Throughout history, humans have insisted that something separates us from animals. What creatures play on our insecurities better than those strong, smart, poo-flinging primates, the apes? As precocious teen Jimmy, you must capture variously talented adorable apes who are staging classical gorilla, er, guerrilla-type warfare in Monkey Park. Several diverting mini-activities add to the game’s cascading series of thrills, which relies on aesthetics as much as action. That’s what sets us apart: art.


(Atari—GameCube) 8

The I Ching: “When the way comes to an end, then change—having changed, you pass through.” In this arcade-style shooter, you speed through a downward-scrolling gauntlet of black- or white-bullet-firing enemies and obstacles, either dodging those of the opposite color or reversing your polarity to absorb them. Try it at half-speed. As Confucius said, “It does not matter how slow you go, as long as you do not stop.” Just don’t forget to use the bathroom!


(THQ—Game Boy Advance) 8

Welcome to hip-hop-saturated Tokyo-to—”a city in Asia,” the manual tells us, “similar to Tokyo”—where you’re a graf-writing skateboarder evading the keisatsu (“cops” to you, gringo-to). As in the original Dreamcast version, rendered here in simpler isometric 3-D, getting up on grindables and carefully spraying your color-coded load (including tags you design) sustain a frisson that the more advanced but less nutty Tony Hawk series leaves to mere button-mash combos.


(Nintendo—GameCube) 9

The shrewdest aspect of this installment in gaming’s greatest series is its cartoonish graphics. Flawlessly executed, the sweetly surrealistic look evokes classic titles from earlier platforms, sugar-high Saturday morning tube, and Japanese anime’s threatened innocence. Considering the depth of gameplay, it only makes sense for The Wind Waker to take place principally under, above, and on top ofa minutely detailed ocean, where innumerable nonlinear challenges and rewards await.

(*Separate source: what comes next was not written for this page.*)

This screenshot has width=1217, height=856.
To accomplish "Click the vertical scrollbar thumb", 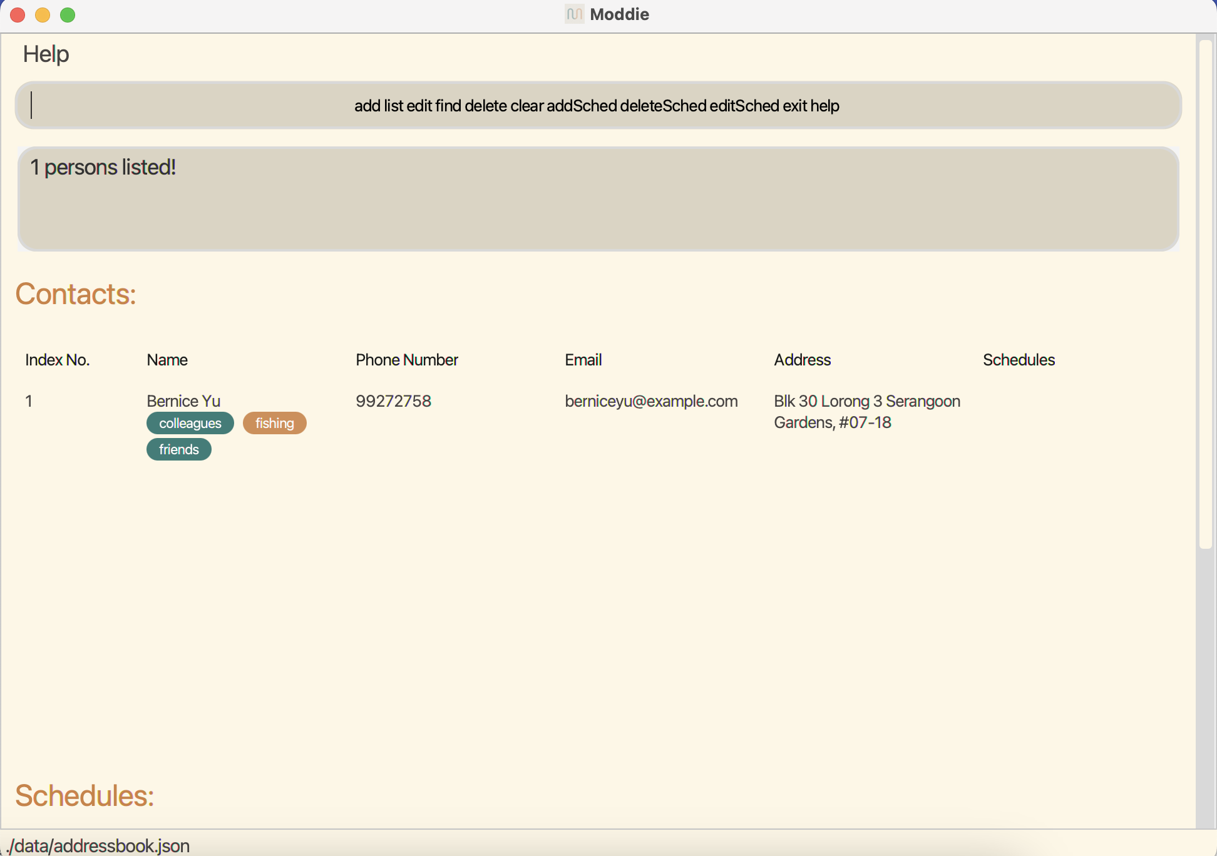I will point(1205,294).
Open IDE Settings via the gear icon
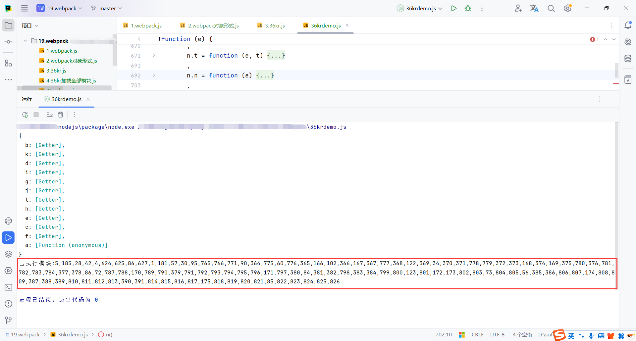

(Electronic Arts—GameCube, PS2, Xbox) 8

It’s time again to toss around the ol’ pigskin, and I don’t mean Anna Nicole Smith. This year’s model effectively tweaks 2003‘s brutal ballet and careful play planning and the boot-and-recruit student-turnover drama central to “Dynasty” mode. Skill can’t make up for the irritating flaws in short passing, but if you’ve perfected your game, try re-creating classic moments like Doug Flutie’s 1984 Hail Mary against Miami or go against fanatics online with the PS2 version.


(Ubi Soft— PC, Xbox) 8

This expansion of last year’s superior first-person shooter, Ghost Recon, offers eight new single-player “Campaign” missions and 12 new Xbox Live environments, all set in post-Castro Cuba. As with Papa’s supposedly ongoing “Revolution,” Island Thunder exhibits little change: Sneaking around, sniping enemies, and squiring teammates.


(Bandai—GameCube) 8

This is the most homoerotic game ever. Even the male-stripper stereotypes of the WWE can’t compare to Ultimate Muscle‘s anime-rendered Village People lineup. Anyhow, the fighter’s fanciful settings, bitchy trash-talking, customizable everything, and series of attacks that culminate in nutty cut scenes bring life to a sometimes plodding genre. Plus, vibrant cel-shaded graphics perfectly complement the Fruity Pebbles sugar-buzz action. Fave character? Kevin Mask, who draws on his “latent power.”


(Sega—PS2) 10

Marketed as a “Greatest Hits” title because it updates 2002’s Virtua Fighter 4, the just released Evolution is the greatest fighting game ever: deep, almost infinitely replayable, lovely to look at—and only 20 bucks. Improvements include a more complex “Quest” mode, in which you now earn stylish accessories by fulfilling certain objectives (slamming someone into a wall 10 times, say), spiffed-up graphics, and two new characters. But Drunken Kung Fu master Shun-Di still rules the roost.


(Activision—Xbox) 9

As in Wolfenstein’s past, you play Nazi-killer B.J. Blazkowicz—probably the first Jewish video game hero. But this time, SS-hole Heinrich Himmler’s raised an army of the undead! This game is best played over Xbox Live with five friends. Teams side with the Allies or the Axis, and individuals perform assigned tasks: The soldier might maintain cover for the engineer as he sets up explosives, while the medic, hanging back, plugs the injured with syringes. Nurse!